Chhayavad (Hindi: छायावाद) (approximated in English as "Romanticism", literally "Shaded") refers to the era of Neo-romanticism in Hindi literature, particularly Hindi poetry, 1922–1938, and was marked by an upsurge of romantic and humanist content. Chhayavad was marked by a renewed sense of the self and personal expression, visible in the writings of time. It is known for its leaning towards themes of love and nature, as well as an individualistic reappropriation of the Indian tradition in a new form of mysticism, expressed through a subjective voice.
In, Chhayavad Yug is 1918 to 1937, and is preceded by Bharatendu Yug (1868–1900), and Dwivedi Yug (1900–1918), and is in turn, followed by the Contemporary Period, 1937 onwards.
Chhayavad continued till later half of the 1930s, when the golden era of modern Hindi poetry was gradually replaced by social didacticism inspired by the uprising nationalist fervour, when some of the later poets of this era, like Dinkar, Mahadevi and Bachchan took nationalist and social critiquing within their poetry.
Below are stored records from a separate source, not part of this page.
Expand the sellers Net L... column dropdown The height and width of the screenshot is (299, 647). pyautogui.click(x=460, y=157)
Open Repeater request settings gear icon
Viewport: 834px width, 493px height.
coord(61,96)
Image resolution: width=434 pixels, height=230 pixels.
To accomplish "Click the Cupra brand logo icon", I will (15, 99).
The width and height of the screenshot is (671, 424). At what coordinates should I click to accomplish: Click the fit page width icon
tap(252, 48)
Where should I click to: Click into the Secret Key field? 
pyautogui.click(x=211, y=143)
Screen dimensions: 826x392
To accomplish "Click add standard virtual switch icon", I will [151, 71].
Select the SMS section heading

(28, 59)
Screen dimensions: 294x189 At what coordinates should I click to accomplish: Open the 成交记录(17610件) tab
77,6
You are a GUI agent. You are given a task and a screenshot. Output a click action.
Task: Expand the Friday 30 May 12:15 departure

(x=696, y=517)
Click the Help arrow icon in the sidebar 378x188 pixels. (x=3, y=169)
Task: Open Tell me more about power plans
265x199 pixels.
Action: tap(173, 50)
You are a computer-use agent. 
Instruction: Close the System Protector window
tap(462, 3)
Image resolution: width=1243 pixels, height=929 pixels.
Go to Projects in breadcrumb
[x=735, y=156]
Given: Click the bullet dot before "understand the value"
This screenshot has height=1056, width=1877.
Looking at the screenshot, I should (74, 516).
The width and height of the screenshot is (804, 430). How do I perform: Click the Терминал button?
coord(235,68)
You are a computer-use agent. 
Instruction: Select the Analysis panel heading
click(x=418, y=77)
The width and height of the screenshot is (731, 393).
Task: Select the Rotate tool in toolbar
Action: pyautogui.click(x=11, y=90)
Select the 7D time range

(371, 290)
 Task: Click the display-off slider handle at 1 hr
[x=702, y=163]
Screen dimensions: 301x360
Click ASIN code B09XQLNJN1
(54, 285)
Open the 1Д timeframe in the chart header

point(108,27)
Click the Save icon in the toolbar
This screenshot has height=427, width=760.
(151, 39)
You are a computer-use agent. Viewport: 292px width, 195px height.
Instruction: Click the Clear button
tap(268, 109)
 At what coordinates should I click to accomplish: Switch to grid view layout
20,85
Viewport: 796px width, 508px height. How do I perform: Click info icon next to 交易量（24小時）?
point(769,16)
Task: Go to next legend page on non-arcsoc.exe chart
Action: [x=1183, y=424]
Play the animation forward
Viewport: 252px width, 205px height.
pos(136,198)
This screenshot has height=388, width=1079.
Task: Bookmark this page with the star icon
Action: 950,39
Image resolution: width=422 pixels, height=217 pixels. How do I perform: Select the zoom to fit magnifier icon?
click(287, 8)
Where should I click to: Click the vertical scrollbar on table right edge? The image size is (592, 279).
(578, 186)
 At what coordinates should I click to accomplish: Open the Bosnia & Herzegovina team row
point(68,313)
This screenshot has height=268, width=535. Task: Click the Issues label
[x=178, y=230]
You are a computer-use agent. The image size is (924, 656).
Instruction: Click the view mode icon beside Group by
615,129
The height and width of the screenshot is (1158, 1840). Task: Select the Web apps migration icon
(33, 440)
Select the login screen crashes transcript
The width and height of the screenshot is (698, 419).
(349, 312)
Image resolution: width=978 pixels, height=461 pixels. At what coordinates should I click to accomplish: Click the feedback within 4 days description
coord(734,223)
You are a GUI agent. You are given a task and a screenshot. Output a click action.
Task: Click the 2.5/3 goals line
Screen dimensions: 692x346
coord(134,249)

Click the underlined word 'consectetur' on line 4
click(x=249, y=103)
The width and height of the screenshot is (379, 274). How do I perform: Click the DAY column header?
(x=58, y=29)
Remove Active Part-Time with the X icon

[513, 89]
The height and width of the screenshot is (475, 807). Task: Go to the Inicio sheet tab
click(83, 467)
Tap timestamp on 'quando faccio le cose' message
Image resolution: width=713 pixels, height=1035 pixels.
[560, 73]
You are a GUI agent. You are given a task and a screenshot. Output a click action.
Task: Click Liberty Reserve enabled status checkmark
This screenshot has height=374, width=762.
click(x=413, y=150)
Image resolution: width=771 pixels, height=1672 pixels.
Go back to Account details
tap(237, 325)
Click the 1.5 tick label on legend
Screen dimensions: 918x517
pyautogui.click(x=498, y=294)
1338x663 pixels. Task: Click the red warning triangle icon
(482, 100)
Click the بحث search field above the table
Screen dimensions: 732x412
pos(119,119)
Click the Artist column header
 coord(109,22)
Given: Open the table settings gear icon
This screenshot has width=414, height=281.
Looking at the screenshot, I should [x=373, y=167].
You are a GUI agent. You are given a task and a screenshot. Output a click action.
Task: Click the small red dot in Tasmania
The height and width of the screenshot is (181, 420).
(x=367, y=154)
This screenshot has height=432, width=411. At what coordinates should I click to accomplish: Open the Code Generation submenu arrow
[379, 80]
Jaishankar Prasad's Kamayani (1936) is considered an important magnum opus of this school, followed by Mahadevi Varma's, Nihar (Mist, 1930), Harivansh Rai Bachchan's, Madhushala (1935).
When it arrived, Chhayavaad was very well received by readers and critics alike. However, subsequent scholars have criticized Chhayavaad for excessive use of decorative language, romanticism aloof from contemporary social and economic malaise and setting stricter rules on meter, rhyme etc.